Exercise data:
◆ ◆ ◆ ◆ ◆ ◆ ◆
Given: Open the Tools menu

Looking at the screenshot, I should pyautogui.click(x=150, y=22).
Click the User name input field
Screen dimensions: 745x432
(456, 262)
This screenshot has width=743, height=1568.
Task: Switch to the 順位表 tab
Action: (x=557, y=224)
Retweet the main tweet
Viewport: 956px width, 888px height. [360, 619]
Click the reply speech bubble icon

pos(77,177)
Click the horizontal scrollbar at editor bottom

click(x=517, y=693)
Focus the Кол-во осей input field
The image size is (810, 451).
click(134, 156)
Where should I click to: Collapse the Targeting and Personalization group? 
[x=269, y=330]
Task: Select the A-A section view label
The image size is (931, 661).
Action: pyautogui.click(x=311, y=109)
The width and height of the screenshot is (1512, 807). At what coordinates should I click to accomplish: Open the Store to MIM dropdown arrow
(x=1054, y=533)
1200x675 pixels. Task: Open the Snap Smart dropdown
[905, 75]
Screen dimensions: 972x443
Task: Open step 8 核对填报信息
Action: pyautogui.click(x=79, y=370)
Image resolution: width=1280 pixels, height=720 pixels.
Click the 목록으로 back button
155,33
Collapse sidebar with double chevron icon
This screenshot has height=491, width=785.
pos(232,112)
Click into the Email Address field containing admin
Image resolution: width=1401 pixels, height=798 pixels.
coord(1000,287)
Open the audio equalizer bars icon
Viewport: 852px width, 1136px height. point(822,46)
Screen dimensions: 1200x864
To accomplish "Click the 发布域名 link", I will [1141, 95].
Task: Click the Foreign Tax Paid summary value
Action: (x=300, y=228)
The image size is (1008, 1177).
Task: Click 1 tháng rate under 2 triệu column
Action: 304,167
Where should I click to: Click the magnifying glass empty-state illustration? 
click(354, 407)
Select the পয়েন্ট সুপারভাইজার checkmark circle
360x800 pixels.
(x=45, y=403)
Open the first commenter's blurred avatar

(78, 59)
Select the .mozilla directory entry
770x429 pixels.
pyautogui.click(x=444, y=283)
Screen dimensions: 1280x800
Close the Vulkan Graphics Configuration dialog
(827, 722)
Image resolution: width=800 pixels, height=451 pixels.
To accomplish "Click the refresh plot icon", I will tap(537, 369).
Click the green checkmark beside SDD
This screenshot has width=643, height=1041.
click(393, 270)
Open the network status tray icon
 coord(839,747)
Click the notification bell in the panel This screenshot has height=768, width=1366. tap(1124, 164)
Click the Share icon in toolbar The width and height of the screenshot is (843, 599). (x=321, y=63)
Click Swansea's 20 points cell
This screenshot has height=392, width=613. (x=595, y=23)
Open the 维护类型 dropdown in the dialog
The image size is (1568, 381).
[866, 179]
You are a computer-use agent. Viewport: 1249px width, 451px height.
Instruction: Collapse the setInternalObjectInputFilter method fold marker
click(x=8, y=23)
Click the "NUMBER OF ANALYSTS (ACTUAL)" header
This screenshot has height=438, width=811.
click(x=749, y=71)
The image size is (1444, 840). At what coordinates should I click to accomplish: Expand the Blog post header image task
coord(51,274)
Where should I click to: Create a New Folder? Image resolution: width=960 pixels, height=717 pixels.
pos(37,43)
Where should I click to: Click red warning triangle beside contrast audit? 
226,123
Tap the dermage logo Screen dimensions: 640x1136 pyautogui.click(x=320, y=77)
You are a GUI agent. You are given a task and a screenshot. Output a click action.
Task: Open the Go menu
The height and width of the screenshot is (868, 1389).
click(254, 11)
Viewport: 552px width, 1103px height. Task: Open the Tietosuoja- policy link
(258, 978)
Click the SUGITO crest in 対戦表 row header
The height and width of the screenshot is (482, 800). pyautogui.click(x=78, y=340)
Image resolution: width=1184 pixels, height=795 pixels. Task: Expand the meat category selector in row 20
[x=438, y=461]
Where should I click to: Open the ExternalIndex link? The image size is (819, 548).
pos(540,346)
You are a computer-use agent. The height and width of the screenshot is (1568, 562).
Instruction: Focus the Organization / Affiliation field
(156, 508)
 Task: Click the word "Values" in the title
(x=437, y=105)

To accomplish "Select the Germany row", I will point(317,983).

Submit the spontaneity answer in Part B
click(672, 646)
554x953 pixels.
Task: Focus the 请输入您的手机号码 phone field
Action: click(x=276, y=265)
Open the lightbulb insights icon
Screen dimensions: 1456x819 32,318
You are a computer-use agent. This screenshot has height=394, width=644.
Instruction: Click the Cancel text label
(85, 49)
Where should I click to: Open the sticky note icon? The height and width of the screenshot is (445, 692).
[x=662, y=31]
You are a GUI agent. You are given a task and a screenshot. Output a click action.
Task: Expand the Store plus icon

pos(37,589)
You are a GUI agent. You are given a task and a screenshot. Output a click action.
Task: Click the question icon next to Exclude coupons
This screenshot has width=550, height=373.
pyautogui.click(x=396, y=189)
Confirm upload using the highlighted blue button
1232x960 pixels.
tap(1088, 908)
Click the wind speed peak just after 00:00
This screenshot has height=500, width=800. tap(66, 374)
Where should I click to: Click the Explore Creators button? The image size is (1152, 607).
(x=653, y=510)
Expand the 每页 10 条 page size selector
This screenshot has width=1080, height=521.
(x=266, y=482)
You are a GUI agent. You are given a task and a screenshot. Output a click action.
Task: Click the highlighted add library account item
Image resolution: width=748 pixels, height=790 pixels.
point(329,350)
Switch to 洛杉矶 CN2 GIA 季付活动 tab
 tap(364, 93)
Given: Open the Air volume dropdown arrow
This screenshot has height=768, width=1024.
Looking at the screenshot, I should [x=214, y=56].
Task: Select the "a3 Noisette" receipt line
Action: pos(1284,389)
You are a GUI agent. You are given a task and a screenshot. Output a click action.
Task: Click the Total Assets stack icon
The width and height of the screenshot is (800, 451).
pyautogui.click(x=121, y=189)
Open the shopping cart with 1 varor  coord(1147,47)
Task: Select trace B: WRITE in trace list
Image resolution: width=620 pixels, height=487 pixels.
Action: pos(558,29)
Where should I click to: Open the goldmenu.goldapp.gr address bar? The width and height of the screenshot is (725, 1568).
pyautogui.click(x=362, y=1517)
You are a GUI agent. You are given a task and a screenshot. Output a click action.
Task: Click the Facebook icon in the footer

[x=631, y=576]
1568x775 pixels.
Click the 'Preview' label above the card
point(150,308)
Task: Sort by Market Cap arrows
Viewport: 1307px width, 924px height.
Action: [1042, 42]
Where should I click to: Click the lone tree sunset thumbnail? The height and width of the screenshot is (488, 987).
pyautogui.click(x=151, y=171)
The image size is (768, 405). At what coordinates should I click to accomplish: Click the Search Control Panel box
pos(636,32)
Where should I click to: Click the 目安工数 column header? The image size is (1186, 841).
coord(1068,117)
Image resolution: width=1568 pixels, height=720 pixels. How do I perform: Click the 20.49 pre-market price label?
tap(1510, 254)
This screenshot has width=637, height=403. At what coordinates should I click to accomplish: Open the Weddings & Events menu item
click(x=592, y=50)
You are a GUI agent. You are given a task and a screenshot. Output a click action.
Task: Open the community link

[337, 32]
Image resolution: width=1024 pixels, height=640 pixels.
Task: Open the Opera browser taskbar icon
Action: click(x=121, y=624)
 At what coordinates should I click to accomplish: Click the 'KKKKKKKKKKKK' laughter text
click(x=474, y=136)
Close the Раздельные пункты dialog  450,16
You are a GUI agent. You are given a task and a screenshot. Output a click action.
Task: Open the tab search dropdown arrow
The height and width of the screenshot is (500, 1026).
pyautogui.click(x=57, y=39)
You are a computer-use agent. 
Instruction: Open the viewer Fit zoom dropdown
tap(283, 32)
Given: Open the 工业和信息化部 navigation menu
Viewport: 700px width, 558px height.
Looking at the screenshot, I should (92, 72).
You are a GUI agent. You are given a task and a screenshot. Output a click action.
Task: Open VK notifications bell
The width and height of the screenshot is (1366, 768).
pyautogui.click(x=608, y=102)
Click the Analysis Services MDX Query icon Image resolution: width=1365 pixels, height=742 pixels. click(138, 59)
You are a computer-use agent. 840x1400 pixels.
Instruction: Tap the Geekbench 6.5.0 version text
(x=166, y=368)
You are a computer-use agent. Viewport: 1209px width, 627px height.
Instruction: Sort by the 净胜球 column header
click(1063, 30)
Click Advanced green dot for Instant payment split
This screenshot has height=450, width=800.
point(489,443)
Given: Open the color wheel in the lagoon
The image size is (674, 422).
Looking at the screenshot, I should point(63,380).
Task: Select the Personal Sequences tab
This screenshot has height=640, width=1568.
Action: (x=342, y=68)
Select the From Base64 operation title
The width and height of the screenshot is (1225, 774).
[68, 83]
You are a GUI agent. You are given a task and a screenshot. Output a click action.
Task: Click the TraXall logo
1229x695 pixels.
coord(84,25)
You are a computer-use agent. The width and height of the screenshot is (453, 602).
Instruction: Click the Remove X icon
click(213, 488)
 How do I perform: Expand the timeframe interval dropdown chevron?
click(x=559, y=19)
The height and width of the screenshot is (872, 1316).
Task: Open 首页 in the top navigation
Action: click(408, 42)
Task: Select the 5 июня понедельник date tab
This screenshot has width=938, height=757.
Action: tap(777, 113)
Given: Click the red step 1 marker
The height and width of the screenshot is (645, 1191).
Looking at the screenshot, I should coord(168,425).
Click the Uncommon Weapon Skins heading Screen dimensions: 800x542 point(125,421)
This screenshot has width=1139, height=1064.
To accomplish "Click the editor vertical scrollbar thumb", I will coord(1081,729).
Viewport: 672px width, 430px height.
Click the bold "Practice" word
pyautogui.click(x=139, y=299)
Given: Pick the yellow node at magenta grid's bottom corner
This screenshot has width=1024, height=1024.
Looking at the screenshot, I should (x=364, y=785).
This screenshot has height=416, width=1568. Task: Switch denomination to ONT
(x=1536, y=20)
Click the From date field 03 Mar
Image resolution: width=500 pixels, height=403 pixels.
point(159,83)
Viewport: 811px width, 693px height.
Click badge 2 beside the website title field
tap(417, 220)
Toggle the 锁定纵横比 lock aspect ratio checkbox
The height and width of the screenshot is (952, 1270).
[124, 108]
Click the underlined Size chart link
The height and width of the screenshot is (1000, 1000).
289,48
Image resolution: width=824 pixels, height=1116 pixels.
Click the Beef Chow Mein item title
◆ ◆ ◆ ◆ ◆ ◆ ◆
Search the listing above for the word "bell", and copy every line that has it.

Click the notification bell in the panel This screenshot has height=768, width=1366. tap(1124, 164)
Task: Open VK notifications bell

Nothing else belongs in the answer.